Alors que nous abordons l’article 14, je veux simplement attirer l’attention sur les méthodes qui doivent être mises en œuvre pour rendre effectif le droit à l’eau.
Dans le travail que nous avions fait à l’époque – je rappelle que la loi issue de la proposition de loi que j’avais déposée a été promulguée le 7 février 2011 –, nous avions cherché à aller vers ceux qui ont besoin qu’on les aide à payer leurs factures d’eau.
En effet, on sait qu’aujourd'hui, dans certains territoires, ces factures peuvent se monter à 400, à 500, voire à 600 euros par an, et parfois même davantage ! Ces sommes représentent une charge très importante dans les budgets et, comme l’a dit notre collègue Évelyne Didier, on peut constater que les montants acquittés dépassent parfois le fameux plafond de 3 % du revenu proposé par l’OCDE.
C'est la raison pour laquelle il convient, à mon sens, de ne pas privilégier les solutions susceptibles de créer des effets d’aubaine ; tel est, du reste, le sens de l’amendement que j’ai déposé. C’est aussi pourquoi, dans nos travaux précédents, nous avions mis de côté le dispositif visant à rendre les premiers mètres cubes d’eau gratuits, qui semble de nouveau recueillir aujourd'hui une certaine faveur.
À première vue, cette mesure peut paraître la plus agréable et la plus facile à mettre en œuvre.
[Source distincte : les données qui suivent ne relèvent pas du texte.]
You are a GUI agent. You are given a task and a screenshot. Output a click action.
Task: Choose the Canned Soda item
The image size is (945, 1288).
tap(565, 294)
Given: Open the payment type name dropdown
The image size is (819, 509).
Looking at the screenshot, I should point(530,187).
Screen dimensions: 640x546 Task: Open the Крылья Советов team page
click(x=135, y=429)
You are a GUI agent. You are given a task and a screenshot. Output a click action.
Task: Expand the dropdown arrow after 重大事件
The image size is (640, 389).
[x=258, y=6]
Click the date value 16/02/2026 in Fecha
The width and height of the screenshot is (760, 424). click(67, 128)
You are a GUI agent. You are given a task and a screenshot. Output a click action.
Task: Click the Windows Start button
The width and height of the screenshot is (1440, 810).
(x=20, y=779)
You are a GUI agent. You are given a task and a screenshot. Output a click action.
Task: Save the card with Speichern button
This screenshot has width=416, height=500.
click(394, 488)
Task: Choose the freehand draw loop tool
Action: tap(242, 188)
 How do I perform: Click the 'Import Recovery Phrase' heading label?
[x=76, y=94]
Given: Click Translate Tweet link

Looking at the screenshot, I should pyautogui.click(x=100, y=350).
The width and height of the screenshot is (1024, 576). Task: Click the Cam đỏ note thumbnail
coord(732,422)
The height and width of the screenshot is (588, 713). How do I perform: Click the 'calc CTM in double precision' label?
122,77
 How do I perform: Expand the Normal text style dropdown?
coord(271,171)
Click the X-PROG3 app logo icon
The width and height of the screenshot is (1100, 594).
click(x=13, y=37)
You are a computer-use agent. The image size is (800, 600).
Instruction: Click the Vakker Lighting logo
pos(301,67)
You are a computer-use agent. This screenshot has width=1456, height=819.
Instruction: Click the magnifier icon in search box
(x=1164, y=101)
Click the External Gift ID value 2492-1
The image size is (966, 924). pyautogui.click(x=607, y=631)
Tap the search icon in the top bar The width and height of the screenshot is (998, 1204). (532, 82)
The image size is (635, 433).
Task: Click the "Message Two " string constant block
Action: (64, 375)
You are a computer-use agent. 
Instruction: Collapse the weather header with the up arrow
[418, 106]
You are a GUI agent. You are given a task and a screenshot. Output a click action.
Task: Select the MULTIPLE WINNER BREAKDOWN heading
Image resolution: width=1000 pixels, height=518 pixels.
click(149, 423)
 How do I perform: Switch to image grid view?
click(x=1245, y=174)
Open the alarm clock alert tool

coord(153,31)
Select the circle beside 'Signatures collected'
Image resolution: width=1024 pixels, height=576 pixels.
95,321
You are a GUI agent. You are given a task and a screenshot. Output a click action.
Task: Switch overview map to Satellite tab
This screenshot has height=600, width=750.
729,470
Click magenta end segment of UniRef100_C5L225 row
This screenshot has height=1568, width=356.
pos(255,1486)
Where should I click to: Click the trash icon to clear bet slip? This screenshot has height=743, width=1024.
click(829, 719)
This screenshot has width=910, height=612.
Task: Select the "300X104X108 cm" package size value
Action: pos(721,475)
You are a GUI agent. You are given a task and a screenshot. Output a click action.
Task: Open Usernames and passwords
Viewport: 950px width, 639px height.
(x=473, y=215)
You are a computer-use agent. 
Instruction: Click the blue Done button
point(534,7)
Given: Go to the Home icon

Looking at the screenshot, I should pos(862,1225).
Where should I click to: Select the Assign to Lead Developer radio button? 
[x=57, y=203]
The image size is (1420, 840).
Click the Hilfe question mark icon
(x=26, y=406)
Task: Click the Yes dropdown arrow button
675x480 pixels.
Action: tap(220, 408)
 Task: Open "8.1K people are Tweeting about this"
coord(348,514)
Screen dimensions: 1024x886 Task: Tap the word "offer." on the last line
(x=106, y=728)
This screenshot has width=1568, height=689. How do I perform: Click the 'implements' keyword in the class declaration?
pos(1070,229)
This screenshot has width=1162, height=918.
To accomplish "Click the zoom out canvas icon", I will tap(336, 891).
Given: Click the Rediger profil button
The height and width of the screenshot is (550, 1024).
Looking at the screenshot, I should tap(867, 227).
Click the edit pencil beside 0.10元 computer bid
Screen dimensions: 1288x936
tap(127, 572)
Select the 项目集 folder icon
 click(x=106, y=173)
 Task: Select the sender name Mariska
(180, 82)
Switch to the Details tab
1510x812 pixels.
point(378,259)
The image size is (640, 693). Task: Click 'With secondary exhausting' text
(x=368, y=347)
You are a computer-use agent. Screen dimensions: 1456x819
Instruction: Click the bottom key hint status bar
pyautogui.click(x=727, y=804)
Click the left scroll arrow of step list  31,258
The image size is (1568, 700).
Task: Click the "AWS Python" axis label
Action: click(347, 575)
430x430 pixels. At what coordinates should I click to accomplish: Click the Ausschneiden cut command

Cela étant, tout le monde comprend bien qu’un dispositif qui prévoit la gratuité pour tous des premiers mètres cubes concernera, bien sûr, les familles en difficulté, mais aussi toutes celles et tous ceux qui, comme nous, peuvent parfaitement payer leurs factures d’eau.
De surcroît, même si l’on ne s’arrête pas à ce véritable effet d’aubaine, la mise en place de la gratuité des premiers mètres cubes d’eau au bénéfice de toute la population ne permettra pas d’atteindre le but recherché, d’après les échanges que nous avons eus avec les organisations altermondialistes. En effet, un tel dispositif affaiblira les services d’eau, en raison de son coût évident, et il faudra bien que les maires responsables des syndicats des eaux répercutent cette dépense supplémentaire.
Par ailleurs, je rappelle que, en milieu urbanisé, le nombre d’habitats collectifs est tout à fait important. En région parisienne, il n’y a très souvent qu’un compteur pour 100, 200 ou 300 appartements. Dans ces conditions, madame la ministre, comment ferez-vous ?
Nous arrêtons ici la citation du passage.